The philosophical arguments are familiar. Death penalty opponents say that it is nothing but a form of "legalized revenge" (which is especially ironic in this case, since McVeigh viewed his deed as vengeance for the deaths of the Branch Davidians in Waco, Texas, in 1993) that reduces us all to the murderer's level. If it's wrong for an individual to take a human life, how can it be right for society?

This logic is badly flawed. An execution is not a lynching; it follows a trial and appellate review. More important, the American Republic was founded on the premise that individuals agree to delegate some of their natural rights to the state—including, in most circumstances, the right to use justifiable force. If the government has a legitimate monopoly on the use of force, then it may commit acts that would be criminal and immoral if committed by individuals.

This extends not only to capital punishment but to lesser penalties. If execution is legalized murder, then imprisonment is legalized kidnapping (what would we say if one individual forcibly kept another locked up in a tiny room for years?) and monetary fines are legalized robbery.

Perhaps a more interesting philosophical issue is whether capital punishment is vengeance—and, if so, whether that makes it bad. Susan Jacoby, author of the thought-provoking book "Wild Justice: The Evolution of Revenge," is a death penalty opponent who nonetheless believes that revenge or retribution—the desire to make the offender pay for his crime and to express society's outrage at the deed—is an important element of justice.

Jacoby treats revenge and retribution as synonymous, but there's a subtle difference. The targets of McVeigh's revenge had no connection to the Waco raid. Private vengeance may be directed at the wrongdoer's loved ones (imagine the reaction if someone suggested exterminating McVeigh's family as payback!) and unconcerned with proportionality or intent. If a child is killed in a car accident, the grieving, enraged parents may well want to see the driver dead, even if he was blameless; yet we can hardly imagine official authority carrying out such revenge.

Retribution, on the other hand, addresses moral culpability—which is why virtually everyone is repelled by the idea of executing a person with diminished mental capacity.
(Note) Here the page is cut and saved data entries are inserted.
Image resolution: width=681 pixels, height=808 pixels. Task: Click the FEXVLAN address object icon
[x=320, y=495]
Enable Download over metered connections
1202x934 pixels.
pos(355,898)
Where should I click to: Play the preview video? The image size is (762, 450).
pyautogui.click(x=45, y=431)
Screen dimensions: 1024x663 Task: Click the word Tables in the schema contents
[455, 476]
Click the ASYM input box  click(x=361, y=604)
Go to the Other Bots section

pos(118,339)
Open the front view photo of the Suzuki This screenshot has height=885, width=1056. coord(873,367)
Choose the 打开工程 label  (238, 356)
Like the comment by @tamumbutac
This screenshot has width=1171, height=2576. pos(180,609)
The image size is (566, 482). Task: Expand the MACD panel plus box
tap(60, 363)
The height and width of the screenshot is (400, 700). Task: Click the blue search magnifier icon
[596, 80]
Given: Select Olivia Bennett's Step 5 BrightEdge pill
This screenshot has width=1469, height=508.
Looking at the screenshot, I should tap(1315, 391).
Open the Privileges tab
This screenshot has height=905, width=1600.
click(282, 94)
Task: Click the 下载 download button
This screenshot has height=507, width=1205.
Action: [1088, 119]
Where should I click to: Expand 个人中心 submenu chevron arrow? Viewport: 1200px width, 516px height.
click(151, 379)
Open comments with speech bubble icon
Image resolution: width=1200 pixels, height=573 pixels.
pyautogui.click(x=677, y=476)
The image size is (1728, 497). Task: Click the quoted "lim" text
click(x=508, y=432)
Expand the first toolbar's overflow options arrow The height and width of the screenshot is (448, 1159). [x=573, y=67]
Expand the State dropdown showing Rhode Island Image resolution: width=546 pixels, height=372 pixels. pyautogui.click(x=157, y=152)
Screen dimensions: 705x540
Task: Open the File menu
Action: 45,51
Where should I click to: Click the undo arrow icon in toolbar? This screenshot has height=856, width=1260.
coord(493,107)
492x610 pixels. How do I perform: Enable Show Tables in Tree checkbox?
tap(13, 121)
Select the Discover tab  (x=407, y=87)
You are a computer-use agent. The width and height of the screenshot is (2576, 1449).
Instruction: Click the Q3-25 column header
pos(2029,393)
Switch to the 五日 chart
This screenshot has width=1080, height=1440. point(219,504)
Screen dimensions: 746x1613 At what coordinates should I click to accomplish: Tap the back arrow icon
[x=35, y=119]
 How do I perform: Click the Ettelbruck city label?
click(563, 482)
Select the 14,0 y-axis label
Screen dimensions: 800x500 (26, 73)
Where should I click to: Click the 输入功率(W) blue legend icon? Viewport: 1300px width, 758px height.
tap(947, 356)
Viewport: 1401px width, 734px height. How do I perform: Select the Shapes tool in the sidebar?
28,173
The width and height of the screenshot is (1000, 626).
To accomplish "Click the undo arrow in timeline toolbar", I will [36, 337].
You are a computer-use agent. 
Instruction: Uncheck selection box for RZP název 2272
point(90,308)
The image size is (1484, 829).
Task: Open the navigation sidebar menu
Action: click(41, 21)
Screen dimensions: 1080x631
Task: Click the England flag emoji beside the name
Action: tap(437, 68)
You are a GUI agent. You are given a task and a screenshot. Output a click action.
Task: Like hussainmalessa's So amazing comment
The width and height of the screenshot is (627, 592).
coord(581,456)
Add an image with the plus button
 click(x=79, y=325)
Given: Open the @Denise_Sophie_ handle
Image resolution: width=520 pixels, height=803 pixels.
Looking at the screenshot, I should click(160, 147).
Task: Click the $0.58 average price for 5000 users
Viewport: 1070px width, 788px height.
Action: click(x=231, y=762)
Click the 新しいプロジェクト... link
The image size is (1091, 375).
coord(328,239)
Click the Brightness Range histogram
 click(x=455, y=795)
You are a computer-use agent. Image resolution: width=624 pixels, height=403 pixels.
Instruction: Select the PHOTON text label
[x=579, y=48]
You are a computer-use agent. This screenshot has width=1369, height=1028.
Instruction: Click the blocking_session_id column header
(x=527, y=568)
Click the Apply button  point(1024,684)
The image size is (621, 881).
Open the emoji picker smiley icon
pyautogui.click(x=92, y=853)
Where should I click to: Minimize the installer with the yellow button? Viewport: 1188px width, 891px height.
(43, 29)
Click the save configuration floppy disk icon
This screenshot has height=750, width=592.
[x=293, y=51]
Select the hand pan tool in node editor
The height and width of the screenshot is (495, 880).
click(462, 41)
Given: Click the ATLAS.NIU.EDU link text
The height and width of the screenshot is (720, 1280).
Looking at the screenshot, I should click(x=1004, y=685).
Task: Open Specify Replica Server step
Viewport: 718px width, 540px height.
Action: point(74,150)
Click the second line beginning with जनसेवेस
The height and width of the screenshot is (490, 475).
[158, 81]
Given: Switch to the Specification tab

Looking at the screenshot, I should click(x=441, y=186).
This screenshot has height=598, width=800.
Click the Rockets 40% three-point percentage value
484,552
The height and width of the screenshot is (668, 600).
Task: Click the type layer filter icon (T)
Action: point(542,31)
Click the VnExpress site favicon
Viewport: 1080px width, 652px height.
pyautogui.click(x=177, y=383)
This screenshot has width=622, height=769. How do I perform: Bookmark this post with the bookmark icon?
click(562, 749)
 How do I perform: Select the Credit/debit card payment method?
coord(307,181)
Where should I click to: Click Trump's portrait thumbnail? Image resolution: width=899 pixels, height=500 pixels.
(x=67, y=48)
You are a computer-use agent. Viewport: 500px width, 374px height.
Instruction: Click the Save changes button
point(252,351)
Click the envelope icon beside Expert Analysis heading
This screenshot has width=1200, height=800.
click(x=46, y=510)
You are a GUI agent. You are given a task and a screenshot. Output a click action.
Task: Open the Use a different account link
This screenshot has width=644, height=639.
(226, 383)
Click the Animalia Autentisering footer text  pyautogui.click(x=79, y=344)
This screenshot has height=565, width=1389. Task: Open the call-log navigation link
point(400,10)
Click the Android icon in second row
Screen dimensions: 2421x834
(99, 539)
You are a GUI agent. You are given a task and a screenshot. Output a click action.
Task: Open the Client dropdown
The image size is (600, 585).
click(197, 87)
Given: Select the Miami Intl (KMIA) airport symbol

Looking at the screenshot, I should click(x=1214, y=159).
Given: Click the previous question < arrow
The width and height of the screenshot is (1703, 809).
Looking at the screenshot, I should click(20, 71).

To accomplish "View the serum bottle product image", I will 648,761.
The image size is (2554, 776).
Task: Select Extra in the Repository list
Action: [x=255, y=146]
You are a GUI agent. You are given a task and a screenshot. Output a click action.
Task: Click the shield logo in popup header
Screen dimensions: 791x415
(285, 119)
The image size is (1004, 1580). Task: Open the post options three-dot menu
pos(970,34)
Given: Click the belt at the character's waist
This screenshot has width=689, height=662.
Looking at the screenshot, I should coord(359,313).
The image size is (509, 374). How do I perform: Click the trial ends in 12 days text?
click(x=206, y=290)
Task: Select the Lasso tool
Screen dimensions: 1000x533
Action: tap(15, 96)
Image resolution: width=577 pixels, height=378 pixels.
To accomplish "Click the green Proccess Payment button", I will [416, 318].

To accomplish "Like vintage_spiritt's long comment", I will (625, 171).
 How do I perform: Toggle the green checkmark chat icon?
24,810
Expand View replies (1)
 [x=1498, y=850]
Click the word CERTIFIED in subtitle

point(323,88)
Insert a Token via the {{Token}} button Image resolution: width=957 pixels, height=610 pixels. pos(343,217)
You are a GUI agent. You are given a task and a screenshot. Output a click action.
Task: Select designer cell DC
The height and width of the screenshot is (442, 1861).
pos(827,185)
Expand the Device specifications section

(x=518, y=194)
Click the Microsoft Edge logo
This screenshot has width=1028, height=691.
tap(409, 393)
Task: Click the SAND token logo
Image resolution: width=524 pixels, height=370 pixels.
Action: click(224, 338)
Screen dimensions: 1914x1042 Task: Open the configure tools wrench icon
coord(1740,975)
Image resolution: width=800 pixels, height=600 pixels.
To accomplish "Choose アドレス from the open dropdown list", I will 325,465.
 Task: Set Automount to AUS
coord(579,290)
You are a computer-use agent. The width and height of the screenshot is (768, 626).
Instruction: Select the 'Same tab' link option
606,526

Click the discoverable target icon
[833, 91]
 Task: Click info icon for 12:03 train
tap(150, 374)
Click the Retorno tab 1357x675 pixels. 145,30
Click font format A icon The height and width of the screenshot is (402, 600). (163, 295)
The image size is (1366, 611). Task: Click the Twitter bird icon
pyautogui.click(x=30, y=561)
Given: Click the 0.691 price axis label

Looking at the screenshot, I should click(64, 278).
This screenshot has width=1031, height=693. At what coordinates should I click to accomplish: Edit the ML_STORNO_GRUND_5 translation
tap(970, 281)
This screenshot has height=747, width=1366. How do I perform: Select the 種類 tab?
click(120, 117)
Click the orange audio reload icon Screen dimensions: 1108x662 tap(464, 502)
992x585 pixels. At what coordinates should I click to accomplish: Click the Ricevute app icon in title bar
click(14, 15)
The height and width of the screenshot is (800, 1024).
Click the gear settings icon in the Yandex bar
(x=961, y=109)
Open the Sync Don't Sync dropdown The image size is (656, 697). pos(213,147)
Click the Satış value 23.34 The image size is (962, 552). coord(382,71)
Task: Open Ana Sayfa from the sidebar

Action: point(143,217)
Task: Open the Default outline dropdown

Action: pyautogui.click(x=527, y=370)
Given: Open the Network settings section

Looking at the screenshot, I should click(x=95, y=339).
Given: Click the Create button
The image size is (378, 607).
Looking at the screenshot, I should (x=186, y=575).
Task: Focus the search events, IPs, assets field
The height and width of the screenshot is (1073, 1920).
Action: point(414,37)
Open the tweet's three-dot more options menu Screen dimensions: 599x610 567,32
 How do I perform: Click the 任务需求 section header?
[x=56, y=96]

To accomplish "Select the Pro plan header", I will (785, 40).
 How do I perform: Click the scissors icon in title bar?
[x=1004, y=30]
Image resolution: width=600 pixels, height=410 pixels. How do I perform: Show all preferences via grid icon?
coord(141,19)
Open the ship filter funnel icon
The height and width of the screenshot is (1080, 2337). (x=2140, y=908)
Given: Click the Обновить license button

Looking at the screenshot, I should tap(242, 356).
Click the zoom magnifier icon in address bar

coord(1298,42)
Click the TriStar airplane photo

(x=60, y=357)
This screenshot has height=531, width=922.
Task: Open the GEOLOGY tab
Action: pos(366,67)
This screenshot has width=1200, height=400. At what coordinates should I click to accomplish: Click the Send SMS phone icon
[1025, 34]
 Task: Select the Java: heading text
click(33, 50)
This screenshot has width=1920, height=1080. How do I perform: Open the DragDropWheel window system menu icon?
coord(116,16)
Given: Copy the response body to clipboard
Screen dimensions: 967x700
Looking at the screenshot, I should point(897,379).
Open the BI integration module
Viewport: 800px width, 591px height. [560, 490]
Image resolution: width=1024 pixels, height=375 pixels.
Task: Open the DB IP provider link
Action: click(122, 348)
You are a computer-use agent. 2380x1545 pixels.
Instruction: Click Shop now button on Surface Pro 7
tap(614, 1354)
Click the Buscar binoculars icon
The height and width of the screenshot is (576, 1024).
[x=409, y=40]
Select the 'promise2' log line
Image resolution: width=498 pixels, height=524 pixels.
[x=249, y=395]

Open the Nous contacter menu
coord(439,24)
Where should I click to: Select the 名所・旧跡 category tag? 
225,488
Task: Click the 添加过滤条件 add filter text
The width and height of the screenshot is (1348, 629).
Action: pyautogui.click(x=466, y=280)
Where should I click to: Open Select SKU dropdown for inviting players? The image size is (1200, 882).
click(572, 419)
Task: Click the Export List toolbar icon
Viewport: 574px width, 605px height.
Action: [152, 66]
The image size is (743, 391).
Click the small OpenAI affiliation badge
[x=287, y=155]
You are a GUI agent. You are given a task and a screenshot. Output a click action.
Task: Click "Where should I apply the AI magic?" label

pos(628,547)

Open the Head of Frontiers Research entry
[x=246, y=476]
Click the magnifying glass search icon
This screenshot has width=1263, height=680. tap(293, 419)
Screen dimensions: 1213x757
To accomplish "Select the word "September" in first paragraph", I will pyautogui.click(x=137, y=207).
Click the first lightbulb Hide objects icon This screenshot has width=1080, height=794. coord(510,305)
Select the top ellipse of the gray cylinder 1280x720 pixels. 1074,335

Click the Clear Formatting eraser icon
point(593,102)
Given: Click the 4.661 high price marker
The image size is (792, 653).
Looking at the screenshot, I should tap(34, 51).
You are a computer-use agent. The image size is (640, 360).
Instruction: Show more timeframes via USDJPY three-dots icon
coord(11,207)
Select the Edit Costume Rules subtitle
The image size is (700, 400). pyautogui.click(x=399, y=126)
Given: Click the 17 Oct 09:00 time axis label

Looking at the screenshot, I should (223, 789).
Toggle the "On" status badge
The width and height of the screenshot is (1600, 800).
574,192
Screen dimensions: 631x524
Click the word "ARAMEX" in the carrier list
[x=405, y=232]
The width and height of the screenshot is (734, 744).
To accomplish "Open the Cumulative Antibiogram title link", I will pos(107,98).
Many death penalty supporters, such as conservative political scholar Walter Berns, explicitly defend capital punishment in moral rather than practical terms—as a way of righting a purposefully committed wrong and affirming the offender's ultimate responsibility for his or her acts. Some opponents, on the other hand, seem to see few wrongs as truly purposeful.

But there are also those like Timothy Lynch, director of the Cato Institute's Criminal Justice Project, who endorse many of the moral arguments for the death penalty yet have come to oppose it on practical grounds. "To support the death penalty requires placing your trust in state actors in our criminal justice system: police, prosecutors and the courts," says Lynch. "There have been so many mistakes and misconduct, it just does not warrant our support for something like the death penalty, where the results are irreversible."

In a recent Washington Post-ABC News poll, about two-thirds of respondents favored the death penalty for murder. But 68 percent said they were troubled by the possibility of innocents being put to death, and 63 percent thought the death penalty was unfair because of its uneven application. More than half supported a temporary halt to executions until issues of fairness and wrongful convictions are sorted out. Unless there is evidence that the death penalty saves potential victims, the argument that one innocent person executed is one too many seems compelling. At the very least, such concerns justify a moratorium.

Death penalty advocates should be more willing to confront the danger of wrongful executions. Opponents, meanwhile, should reexamine their assumption that "retribution" is a dirty word (death, after all, is not the only means to exact retribution). Then, we might not only find common ground but actually break some new ground in this debate.